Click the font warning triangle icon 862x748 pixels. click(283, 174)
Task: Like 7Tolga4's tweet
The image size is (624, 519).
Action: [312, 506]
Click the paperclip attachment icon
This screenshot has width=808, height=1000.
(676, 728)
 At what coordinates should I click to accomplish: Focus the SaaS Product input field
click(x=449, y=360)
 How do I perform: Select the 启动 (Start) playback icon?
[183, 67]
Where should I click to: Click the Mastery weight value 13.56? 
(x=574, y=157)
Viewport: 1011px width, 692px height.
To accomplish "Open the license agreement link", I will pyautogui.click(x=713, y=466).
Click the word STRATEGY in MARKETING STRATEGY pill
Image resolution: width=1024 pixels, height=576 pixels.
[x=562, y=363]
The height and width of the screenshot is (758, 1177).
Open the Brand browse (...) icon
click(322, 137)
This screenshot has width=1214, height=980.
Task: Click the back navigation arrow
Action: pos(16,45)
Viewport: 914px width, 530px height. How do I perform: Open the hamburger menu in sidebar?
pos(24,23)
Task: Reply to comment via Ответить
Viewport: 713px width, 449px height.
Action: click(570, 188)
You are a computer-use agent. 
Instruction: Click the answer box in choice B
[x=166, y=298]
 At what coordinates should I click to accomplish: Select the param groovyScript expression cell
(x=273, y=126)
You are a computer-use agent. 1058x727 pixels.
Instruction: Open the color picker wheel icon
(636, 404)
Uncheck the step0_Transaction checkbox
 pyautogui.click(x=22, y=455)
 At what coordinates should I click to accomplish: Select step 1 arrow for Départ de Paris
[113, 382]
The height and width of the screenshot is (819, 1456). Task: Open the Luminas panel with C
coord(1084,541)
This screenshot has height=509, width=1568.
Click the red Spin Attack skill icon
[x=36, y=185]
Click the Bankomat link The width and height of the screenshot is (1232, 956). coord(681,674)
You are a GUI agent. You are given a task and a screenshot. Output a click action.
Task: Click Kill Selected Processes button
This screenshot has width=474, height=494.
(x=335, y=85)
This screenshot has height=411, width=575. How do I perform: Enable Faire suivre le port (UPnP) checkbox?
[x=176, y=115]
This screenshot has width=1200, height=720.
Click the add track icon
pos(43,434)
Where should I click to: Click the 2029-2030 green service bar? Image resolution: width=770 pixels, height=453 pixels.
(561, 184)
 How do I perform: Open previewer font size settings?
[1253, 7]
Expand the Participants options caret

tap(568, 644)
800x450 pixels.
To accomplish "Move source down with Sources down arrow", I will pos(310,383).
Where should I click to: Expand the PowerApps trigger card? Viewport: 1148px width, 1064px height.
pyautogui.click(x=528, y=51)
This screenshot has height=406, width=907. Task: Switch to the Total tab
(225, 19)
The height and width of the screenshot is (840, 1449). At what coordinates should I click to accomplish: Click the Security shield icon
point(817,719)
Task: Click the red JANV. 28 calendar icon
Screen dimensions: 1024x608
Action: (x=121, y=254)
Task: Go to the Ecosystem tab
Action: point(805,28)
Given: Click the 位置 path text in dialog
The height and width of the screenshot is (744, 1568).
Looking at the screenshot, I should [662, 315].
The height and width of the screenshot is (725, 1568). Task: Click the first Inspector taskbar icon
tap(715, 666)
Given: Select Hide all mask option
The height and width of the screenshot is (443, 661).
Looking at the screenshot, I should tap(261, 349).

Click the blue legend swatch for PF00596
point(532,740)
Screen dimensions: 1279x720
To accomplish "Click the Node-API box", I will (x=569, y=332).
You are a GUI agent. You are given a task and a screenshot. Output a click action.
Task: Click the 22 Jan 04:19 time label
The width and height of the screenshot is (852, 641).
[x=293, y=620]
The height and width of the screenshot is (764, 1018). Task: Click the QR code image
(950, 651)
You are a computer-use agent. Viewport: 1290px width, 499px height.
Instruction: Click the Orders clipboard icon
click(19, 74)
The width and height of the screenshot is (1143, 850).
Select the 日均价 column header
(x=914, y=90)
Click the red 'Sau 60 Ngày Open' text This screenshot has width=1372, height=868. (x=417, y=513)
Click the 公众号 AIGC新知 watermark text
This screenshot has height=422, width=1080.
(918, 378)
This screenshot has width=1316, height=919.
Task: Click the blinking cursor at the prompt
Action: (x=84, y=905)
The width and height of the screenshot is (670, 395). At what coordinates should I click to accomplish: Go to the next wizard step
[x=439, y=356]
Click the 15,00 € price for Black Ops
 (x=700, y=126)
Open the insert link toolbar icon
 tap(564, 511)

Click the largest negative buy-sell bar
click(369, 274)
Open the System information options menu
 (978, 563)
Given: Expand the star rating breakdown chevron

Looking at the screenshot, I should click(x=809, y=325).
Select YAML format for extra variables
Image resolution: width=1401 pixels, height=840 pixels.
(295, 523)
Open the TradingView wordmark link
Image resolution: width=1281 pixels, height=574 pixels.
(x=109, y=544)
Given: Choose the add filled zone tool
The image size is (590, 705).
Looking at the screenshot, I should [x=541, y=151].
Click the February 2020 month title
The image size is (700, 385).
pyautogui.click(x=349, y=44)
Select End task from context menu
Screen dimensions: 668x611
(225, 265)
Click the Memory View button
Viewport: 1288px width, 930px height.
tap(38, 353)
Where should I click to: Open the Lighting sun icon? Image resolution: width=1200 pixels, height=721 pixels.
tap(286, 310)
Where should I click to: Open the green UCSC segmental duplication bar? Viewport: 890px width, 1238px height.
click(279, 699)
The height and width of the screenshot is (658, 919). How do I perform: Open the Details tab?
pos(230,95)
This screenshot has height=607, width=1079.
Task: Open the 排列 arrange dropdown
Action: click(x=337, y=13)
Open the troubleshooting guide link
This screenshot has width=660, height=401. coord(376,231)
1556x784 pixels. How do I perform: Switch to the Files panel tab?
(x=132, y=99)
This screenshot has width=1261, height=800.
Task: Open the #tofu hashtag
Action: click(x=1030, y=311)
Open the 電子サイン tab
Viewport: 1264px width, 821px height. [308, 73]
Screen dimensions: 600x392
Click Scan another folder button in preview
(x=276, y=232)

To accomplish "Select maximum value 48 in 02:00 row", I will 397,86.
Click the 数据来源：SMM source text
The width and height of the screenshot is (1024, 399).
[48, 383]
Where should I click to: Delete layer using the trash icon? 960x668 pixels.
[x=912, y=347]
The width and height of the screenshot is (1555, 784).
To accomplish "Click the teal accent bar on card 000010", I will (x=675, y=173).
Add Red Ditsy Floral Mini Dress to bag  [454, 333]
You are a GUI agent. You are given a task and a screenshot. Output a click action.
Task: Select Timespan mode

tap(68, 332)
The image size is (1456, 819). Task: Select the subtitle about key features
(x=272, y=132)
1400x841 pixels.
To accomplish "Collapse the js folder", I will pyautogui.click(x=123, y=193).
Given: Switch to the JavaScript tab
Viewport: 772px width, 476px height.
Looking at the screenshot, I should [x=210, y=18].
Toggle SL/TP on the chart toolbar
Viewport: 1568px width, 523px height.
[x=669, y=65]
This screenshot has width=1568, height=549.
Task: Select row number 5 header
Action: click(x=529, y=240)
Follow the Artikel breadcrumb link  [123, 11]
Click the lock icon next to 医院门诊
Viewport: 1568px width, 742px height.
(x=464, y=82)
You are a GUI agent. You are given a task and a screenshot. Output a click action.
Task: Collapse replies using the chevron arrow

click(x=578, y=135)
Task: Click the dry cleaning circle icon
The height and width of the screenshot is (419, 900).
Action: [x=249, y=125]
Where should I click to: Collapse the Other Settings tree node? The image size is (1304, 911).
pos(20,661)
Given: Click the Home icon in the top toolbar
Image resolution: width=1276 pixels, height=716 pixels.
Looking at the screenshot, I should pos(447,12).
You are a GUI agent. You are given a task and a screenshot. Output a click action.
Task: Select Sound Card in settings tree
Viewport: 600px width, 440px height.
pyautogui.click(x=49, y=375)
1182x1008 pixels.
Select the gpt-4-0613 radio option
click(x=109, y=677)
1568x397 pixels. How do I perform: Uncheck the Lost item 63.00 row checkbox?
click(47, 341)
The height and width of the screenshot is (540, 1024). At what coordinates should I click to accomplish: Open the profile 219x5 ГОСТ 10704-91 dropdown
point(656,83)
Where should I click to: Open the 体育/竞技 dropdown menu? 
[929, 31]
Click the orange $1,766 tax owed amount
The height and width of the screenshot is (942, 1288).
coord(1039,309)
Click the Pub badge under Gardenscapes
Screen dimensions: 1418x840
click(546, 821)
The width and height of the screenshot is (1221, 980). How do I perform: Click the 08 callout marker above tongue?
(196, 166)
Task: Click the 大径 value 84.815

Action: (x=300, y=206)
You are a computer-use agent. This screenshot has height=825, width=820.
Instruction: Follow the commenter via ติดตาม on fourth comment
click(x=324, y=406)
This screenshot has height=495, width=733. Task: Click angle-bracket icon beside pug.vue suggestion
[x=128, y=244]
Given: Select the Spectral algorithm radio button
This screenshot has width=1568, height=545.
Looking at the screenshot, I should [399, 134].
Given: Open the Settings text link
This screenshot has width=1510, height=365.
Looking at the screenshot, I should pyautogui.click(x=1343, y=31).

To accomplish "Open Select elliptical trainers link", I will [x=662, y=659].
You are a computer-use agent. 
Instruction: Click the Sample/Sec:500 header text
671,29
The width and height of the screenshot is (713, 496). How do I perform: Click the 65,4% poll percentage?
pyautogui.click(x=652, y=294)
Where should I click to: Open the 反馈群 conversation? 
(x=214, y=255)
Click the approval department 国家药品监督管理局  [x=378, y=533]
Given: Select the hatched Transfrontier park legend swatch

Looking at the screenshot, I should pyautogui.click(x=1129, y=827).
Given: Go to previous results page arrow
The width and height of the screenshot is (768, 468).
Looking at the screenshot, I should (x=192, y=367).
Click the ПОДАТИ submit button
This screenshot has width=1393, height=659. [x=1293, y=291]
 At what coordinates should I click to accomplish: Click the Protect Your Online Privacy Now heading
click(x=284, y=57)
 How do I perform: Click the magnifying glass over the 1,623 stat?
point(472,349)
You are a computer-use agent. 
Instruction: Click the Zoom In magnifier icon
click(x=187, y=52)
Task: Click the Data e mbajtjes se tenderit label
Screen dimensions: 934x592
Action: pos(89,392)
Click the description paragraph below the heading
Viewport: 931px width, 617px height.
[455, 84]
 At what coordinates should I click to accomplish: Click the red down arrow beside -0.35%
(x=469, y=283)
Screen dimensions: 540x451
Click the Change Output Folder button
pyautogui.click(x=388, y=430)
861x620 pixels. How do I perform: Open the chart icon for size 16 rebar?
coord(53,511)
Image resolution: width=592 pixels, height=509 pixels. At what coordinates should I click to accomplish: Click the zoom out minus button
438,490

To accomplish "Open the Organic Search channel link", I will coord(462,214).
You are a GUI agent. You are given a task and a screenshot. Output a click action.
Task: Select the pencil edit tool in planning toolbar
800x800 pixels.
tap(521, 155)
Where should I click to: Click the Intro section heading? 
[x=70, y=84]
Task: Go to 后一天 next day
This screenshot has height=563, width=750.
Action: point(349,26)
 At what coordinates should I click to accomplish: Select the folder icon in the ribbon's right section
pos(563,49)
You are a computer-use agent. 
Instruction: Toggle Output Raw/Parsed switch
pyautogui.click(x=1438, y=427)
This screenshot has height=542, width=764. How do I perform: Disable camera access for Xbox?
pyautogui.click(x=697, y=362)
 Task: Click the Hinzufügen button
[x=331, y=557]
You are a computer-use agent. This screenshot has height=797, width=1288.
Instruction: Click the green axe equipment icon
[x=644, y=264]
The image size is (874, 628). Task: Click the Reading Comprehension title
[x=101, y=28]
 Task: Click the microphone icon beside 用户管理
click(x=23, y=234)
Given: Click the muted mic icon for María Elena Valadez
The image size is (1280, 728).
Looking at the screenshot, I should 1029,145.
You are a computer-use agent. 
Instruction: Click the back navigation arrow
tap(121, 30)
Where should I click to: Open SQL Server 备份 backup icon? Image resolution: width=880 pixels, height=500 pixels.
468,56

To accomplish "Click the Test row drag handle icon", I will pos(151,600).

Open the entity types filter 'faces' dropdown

- _GIVEN REQUEST_: Rewrite the lines starting with the line containing "The height and width of the screenshot is (540, 1024)." and continuing through the line containing "Action: (x=300, y=206)", changing "dropdown" to "list" and leaving everything else as it is.

- _FINAL ANSWER_:
The height and width of the screenshot is (540, 1024). At what coordinates should I click to accomplish: Open the profile 219x5 ГОСТ 10704-91 list
point(656,83)
Where should I click to: Open the 体育/竞技 list menu? 
[929, 31]
Click the orange $1,766 tax owed amount
The height and width of the screenshot is (942, 1288).
coord(1039,309)
Click the Pub badge under Gardenscapes
Screen dimensions: 1418x840
click(546, 821)
The width and height of the screenshot is (1221, 980). How do I perform: Click the 08 callout marker above tongue?
(196, 166)
Task: Click the 大径 value 84.815

Action: (x=300, y=206)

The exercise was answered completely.